- Goal of the exercise:
Express the records as a numbered list with blank lines omitted, beginning at the line that contains "Given: Click the Zoom camera icon" and ending after the line that contains "pyautogui.click(x=326, y=123)". Include only those lines, and leave the pictures out of the answer.

Begin Data supplied

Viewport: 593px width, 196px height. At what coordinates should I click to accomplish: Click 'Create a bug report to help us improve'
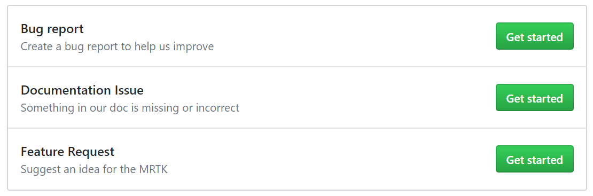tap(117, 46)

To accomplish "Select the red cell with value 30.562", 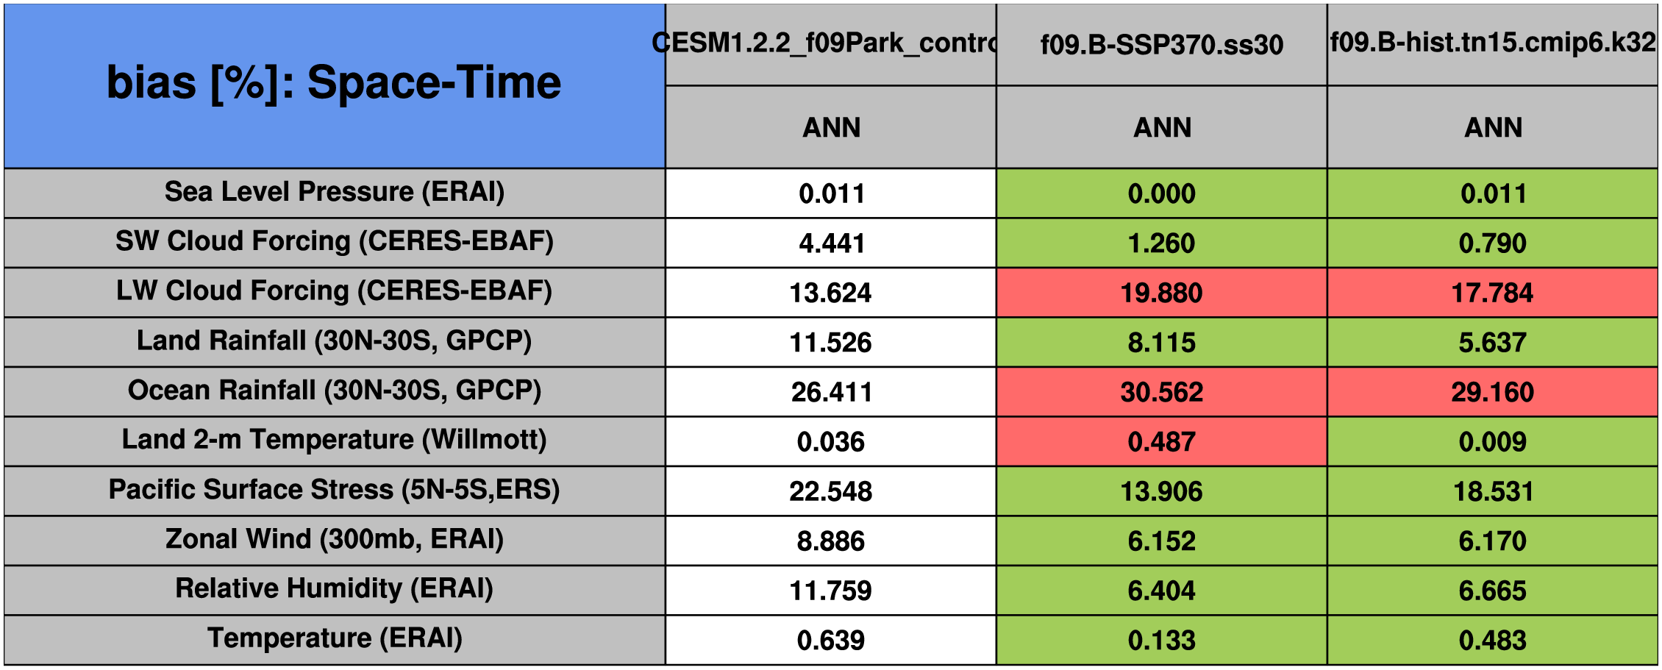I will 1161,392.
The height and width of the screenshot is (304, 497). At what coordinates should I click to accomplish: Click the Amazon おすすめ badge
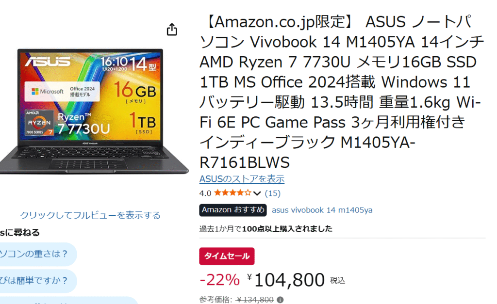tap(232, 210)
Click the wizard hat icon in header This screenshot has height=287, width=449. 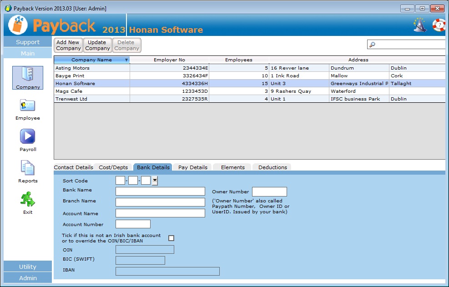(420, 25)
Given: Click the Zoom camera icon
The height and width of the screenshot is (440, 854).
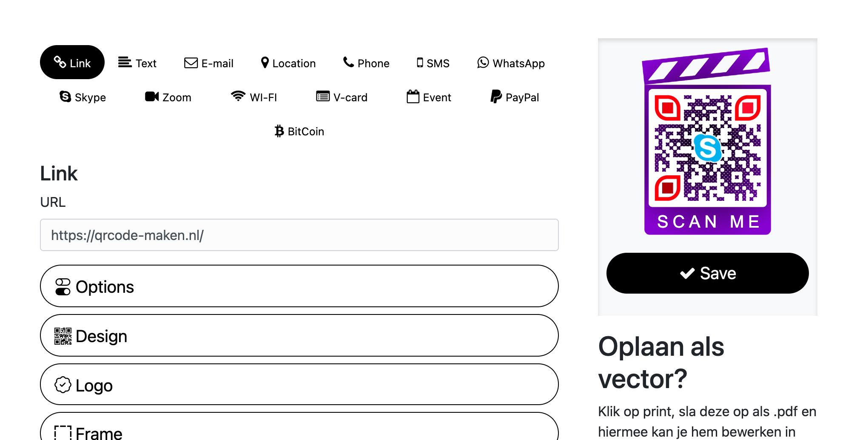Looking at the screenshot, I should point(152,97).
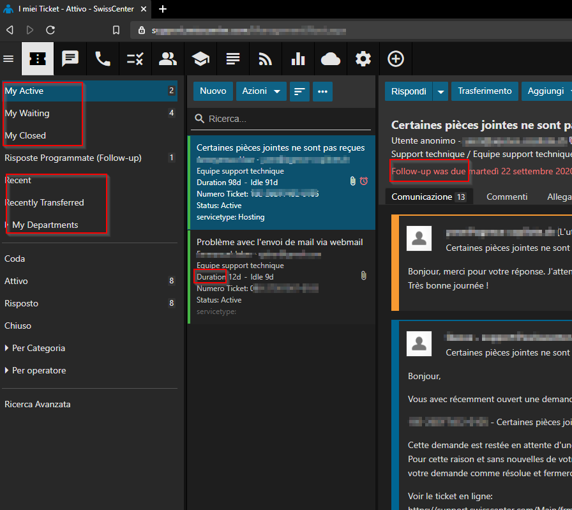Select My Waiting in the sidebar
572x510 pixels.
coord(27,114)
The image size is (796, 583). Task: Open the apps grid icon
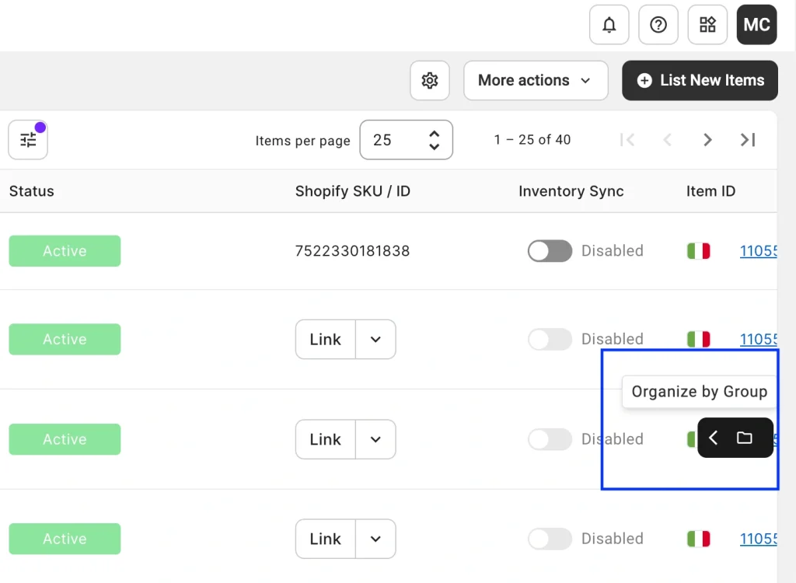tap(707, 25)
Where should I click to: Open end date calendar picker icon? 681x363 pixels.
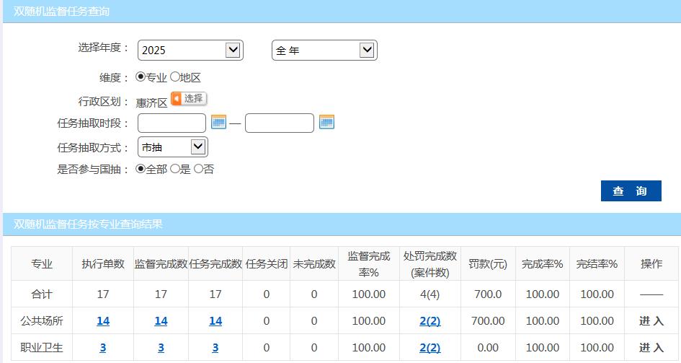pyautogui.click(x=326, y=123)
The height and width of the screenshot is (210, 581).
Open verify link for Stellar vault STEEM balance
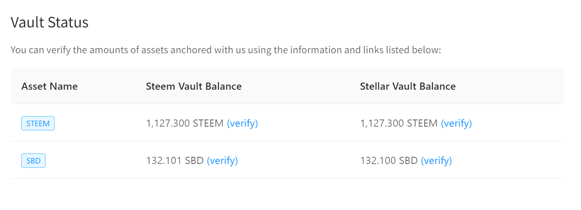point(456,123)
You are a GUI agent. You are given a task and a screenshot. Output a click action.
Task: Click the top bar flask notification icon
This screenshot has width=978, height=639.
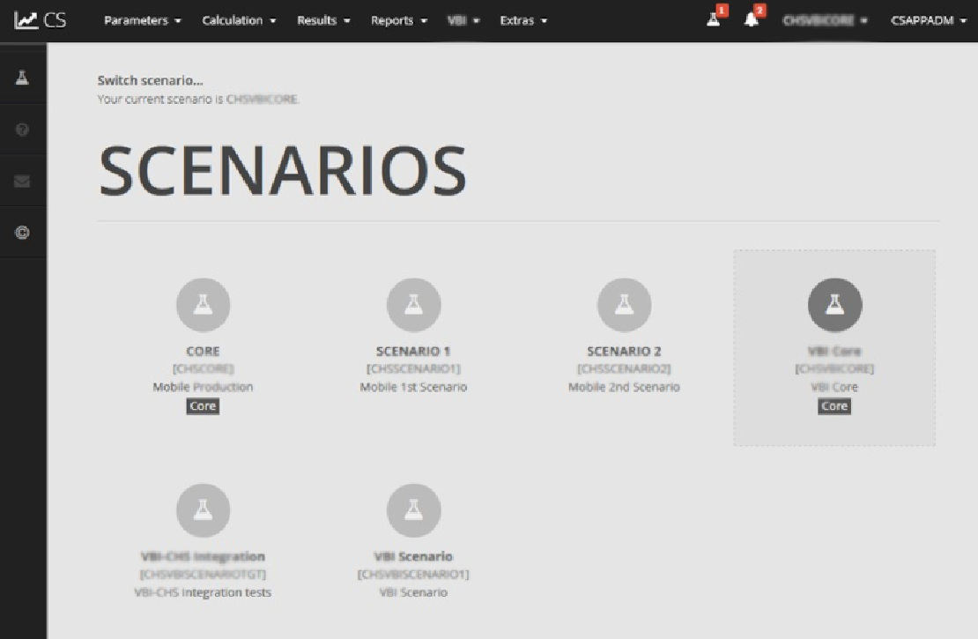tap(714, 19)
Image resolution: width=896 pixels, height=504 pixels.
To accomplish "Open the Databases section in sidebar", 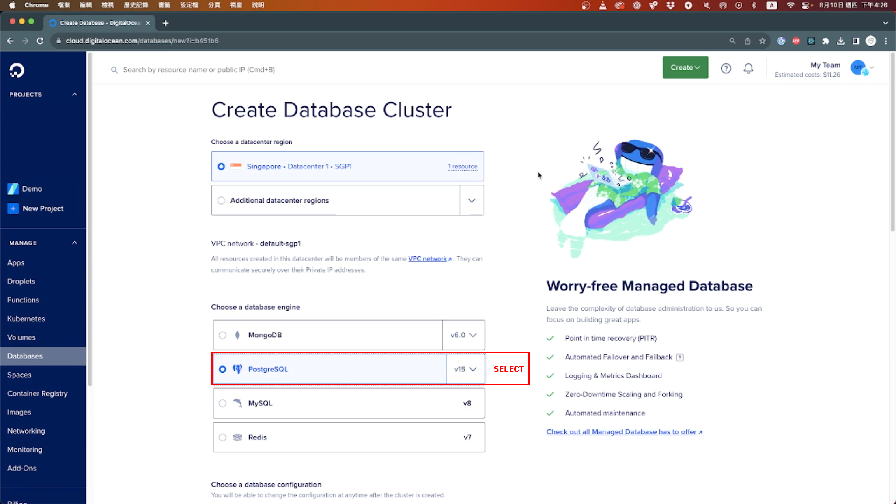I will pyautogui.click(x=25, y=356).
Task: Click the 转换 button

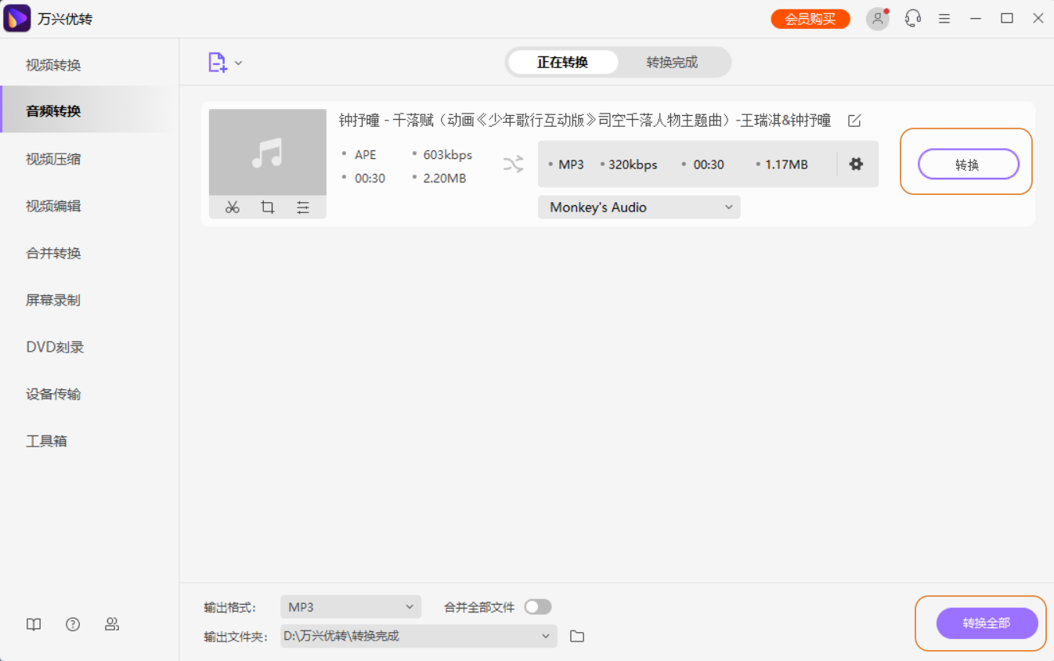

End Data supplied

- Solution:
1. Given: Click the Zoom camera icon
2. The height and width of the screenshot is (440, 854).
3. Looking at the screenshot, I should point(152,97).
4. Select My Waiting in the sidebar
5. 572x510 pixels.
6. coord(27,114)
7. The image size is (796, 583). Task: Open the apps grid icon
8. tap(707, 25)
9. Where should I click to: Open end date calendar picker icon? 681x363 pixels.
10. pyautogui.click(x=326, y=123)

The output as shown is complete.